### Goal
Could you rewrite the part that opens with the line containing "Task: Click the sys/statvfs.h header name" and closes with the line containing "Action: (98, 202)", substituting "file name" for "header name" and keeping everything else as it is?

### Data provided

BEGIN

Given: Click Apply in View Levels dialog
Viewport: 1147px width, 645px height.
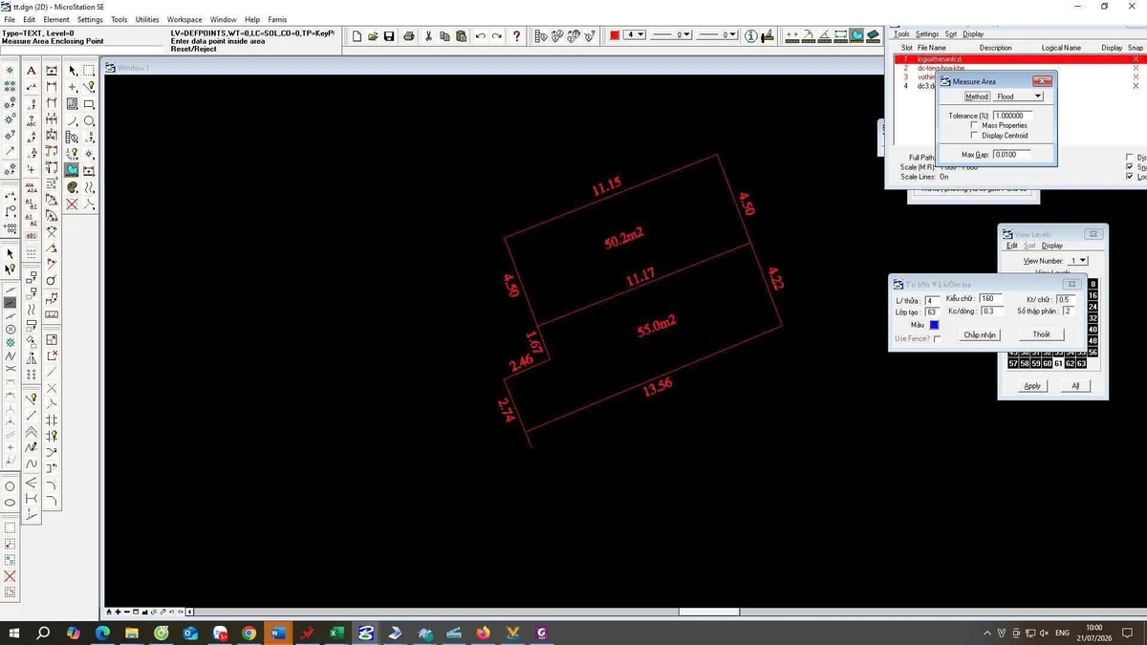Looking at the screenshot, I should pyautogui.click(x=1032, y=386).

END
BEGIN

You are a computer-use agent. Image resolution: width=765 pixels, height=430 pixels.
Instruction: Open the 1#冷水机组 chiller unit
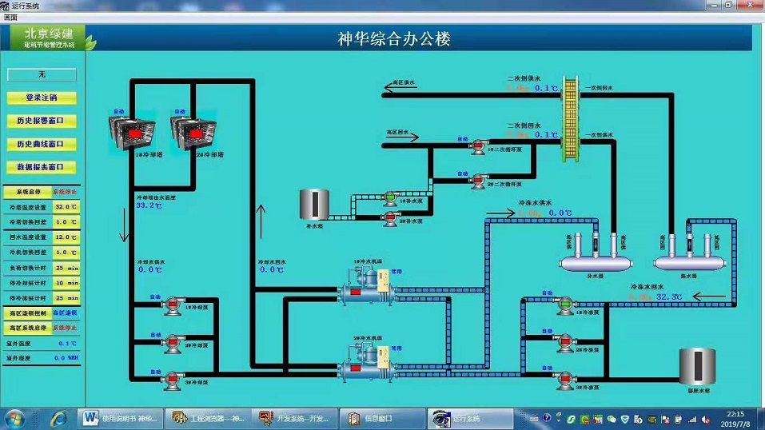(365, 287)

END
BEGIN

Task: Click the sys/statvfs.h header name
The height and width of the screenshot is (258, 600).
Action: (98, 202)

END

### Exercise output
Task: Click the sys/statvfs.h file name
The height and width of the screenshot is (258, 600).
Action: (98, 202)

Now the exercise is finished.